Jullian mengagetkan lamunanku. Mr. Jullian adalah imigran asal Sudan yang
ditampung oleh kakek nenekku, dia juga menjadi orang kepercayaan keluarga
besarku untuk urusan perdagangan di area Asia Selatan dan Timur Tengah.
Sedangkan ayahku Arthur Gaffrey Cartwright dulunya mengurusi area Asia Pasifik,
dan ketika kunjungan ke Indonesia beliau bertemu mama ku, Sisintya
Remaswati
gadis Surabaya yang memikat hatinya ketika liburan ke Bali. Namun, sejak
meninggalnya nenekku, kakek meminta ayah kembali ke inggris agar bisa mengurusi
perusahaan secara global.
“ Nothing uncle, i have just thought
about the contrcat with new clients.”
“Tidak ada paman, saya baru saja hanya memikirkan tentang kontrak
dengan klien-klien baru.” Terangku agar tidak terlalu panjang menjelaskan hal
lain yang aku renungkan, selain memang tentang klien baru yang akan
menandatangani kontrak dengan perusahaan keluarga besarku.
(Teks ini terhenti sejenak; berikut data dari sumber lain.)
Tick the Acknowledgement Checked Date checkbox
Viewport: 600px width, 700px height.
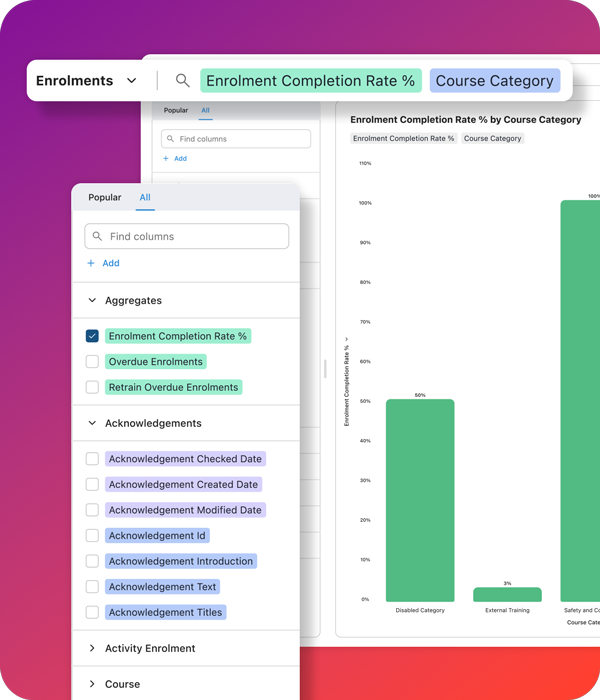click(x=92, y=459)
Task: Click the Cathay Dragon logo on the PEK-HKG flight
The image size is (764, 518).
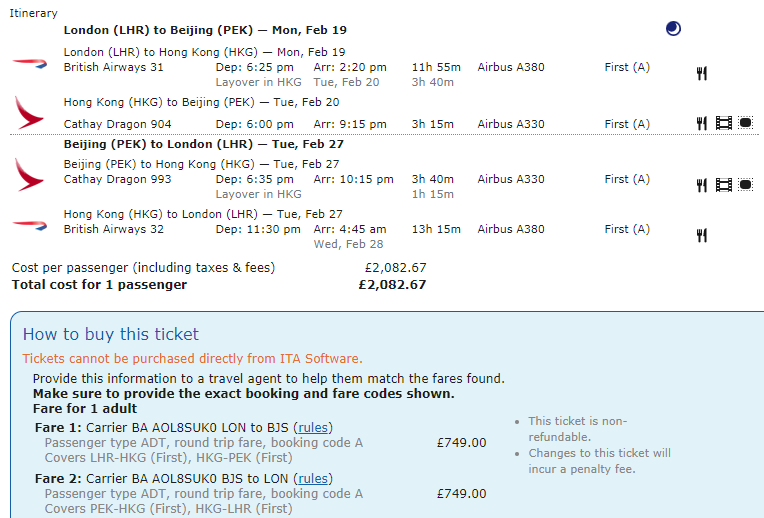Action: 29,174
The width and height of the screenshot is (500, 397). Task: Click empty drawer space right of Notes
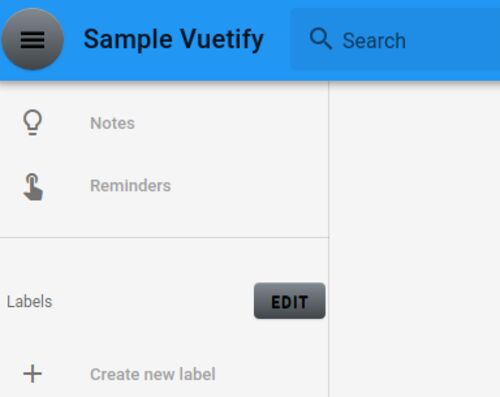point(230,123)
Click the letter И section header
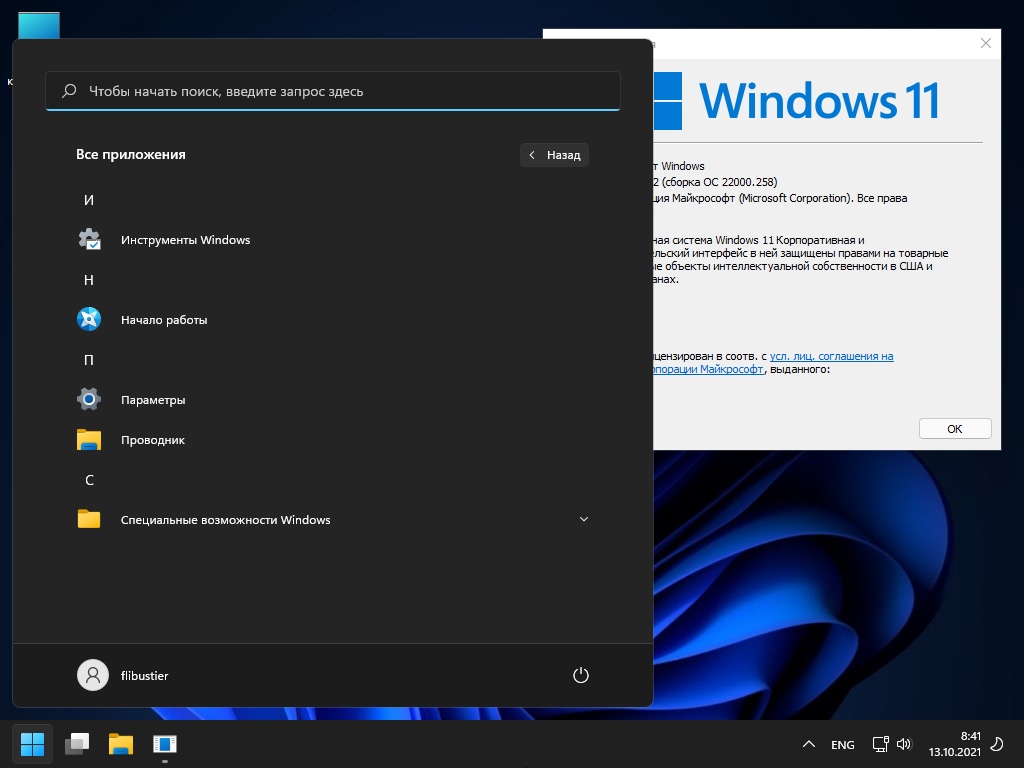 point(89,200)
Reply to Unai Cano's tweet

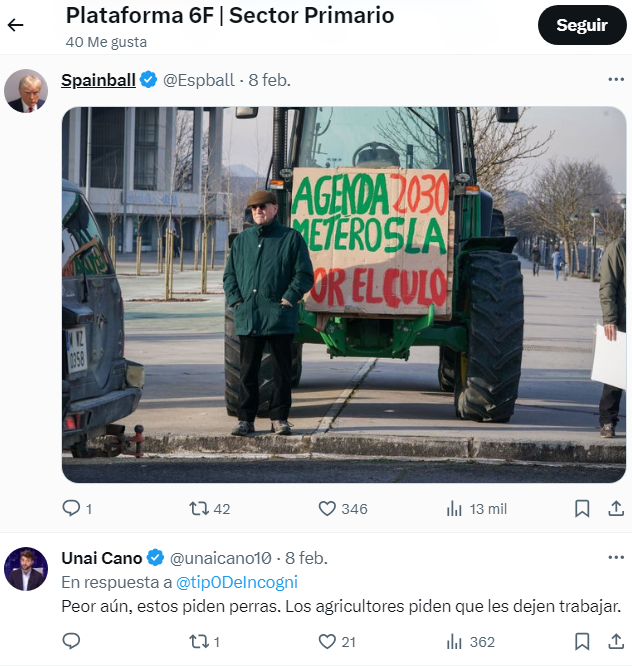(71, 641)
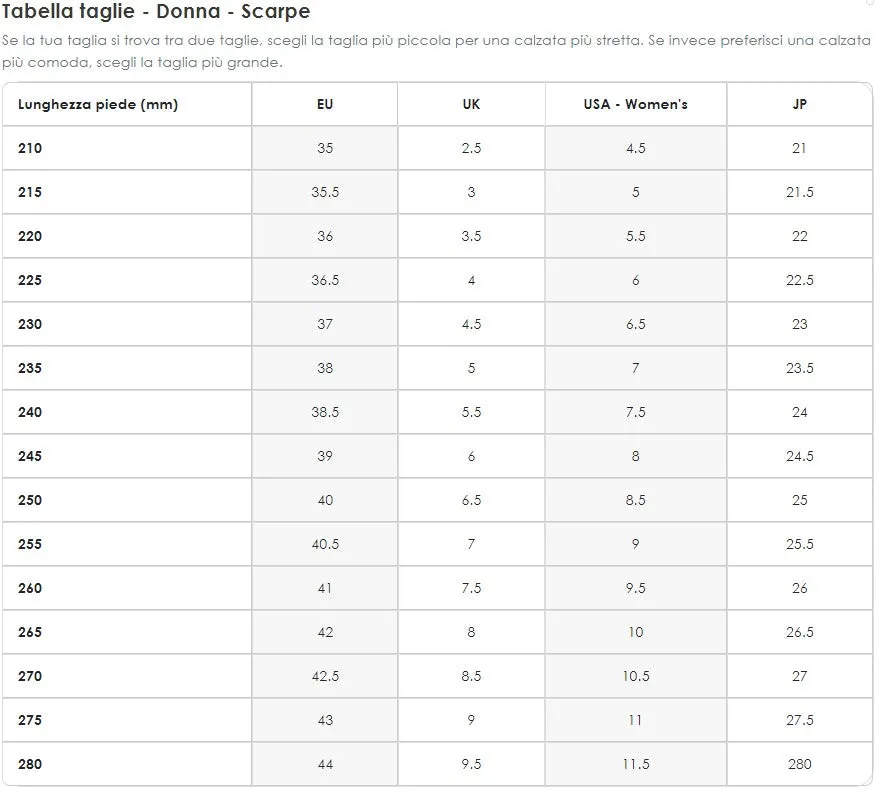Click EU size 42.5 cell
The width and height of the screenshot is (890, 802).
(325, 676)
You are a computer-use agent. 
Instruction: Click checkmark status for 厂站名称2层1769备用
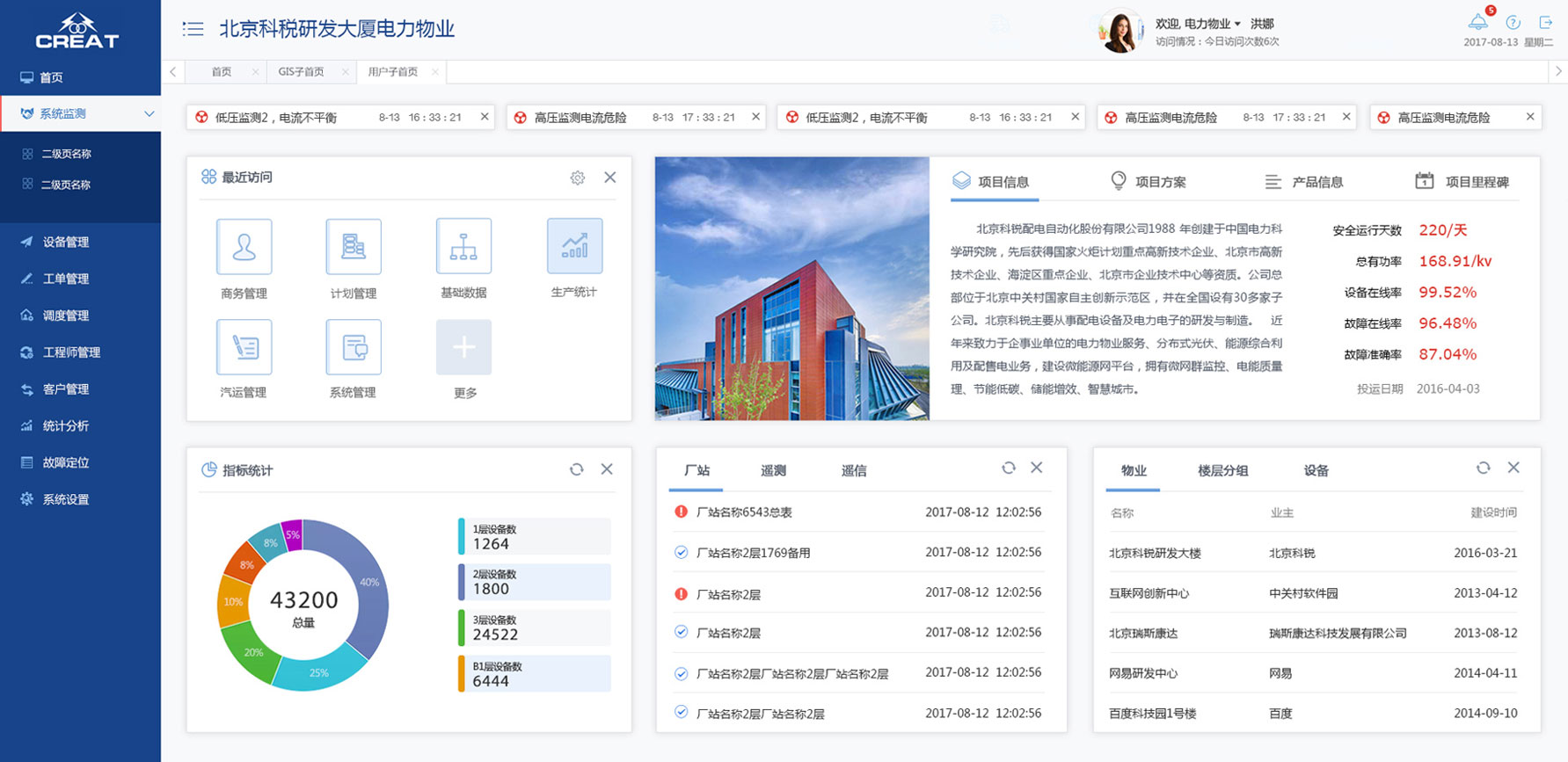click(x=681, y=553)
“Oke, these are some document that you must ceck. Next Week,
i must go back to Bangladesh. I hope you enjoying your new job.”
“Baiklah,
ini ada beberapa dokumen yang harus kamu periksa, minggu depan saya kembali ke
Bangladesh. Saya harap kamu bisa menikmati kerjaan barumu ini.” Mr. Jullian lalu
menyodorkan beberapa dokumen di atas mejaku.
“Thank you
for your increadible guiding to me uncle, i will miss you so much.”
“Terima kasih atas arahanmu yang luar kepadaku paman, saya
akan sangat merindukanmu.” Ucapku kepada Mr. Jullian yang selama ini
membimbingku agar bisa menangani area bisnis yang lebih luas lagi.
Sebelumnya, aku hanya bagian penanganan stok retail di
Inggris Raya, namun karena adanya pemindahan pimpinan dari Asia Pasifik ke
Afrika, aku ditunjuk oleh ayah agar bisa menanganinya. Aku awalnya menolak,
alasannya aku tidak bisa berkunjung ke Indonesia dalam waktu dekat. Namun,
orang tuaku membujukku terutama ibu, karena sudah hampir 5 tahun ini aku tidak
pernah berkunjung ke Indonesia dengan alasan yang masih menjadi misteri bagi mereka.
Padahal, mereka hampir setiap setengah tahun bolak-balik Inggris-Indonesia.
Setelah pertimbangan matang akhirnya aku terima tawaran
menjadi kepala regional Asia Pasifik, meskipun ada penolakan kecil dari batin
ini. Karena setelah perpisahan itu, aku mulai suka irama yang didentumkan Tuhan
melalui petikan kecapi takdirnya, tanpa harus aku paksakan dengan nada-nada
yang ku inginkan. Aku takut iramanya nanti sumbang, takut terjadi Disonansi
Harmonik yang membuat alunan melodius takdir-Nya terasa janggal.
Begitulah
bentuk kepasrahanku akan pertemuan dengan lelaki yang kini membuat aku tahu
akan nikmat mengenal-Nya.
****
Surabaya hari ini sedikit mendung. Mendung yang tak ingin
menitikkan sedikitpun hujan. Yang ia inginkan hanya menebar kesejukan pada
udara Surabaya yang selama ini menjemukan. Meskipun tanah sangat merindukan
rintik hujan. Dia yang selama ini kering kerontang karena kemarau yang
menyiksanya hampir 3 bulan.
Siang itu, Mazerati Ghibli S Grandsulo AWD berjalan mulus
melalui tol Probolinggo-Surabaya di tengah gelap mendung. Di dalamnya
bersenandung suara lembut Hamzah Namira dengan lagu Fady Shewaya-nya yang diikuti
suara khas Gus Atha dengan pelafalan yang hampir sama dengan penyanyi aslinya.
Dalam perjalanan mengantarkan Bunyai Tazkia dan Pak Azhar ke Bandara, tiba-tiba
hati Gus Atha membisikkan kata yang tak pernah dia duga.
“Umi, Mas sudah pasrah.” Ungkapnya
“Pasrah
terkait apa Mas?” Tanya Bunyai Tazkia sambil menatap Gus Atha yang terlihat
serius. Pak Azhar pun terlihat langsung menghentikan aktivitas di gawainya dan
menatap kedua orang di mobil depan.
“Jika umi hendak menjodohkan mas dengan wanita yang menurut
umi baik, mas akan manut.” Ucapnya membuat Bunyai dan Pak Azhar langsung
sumeringah mendengarnya.
“Alhamdulillah le. Akhirnya ibumu bisa punya menantu juga.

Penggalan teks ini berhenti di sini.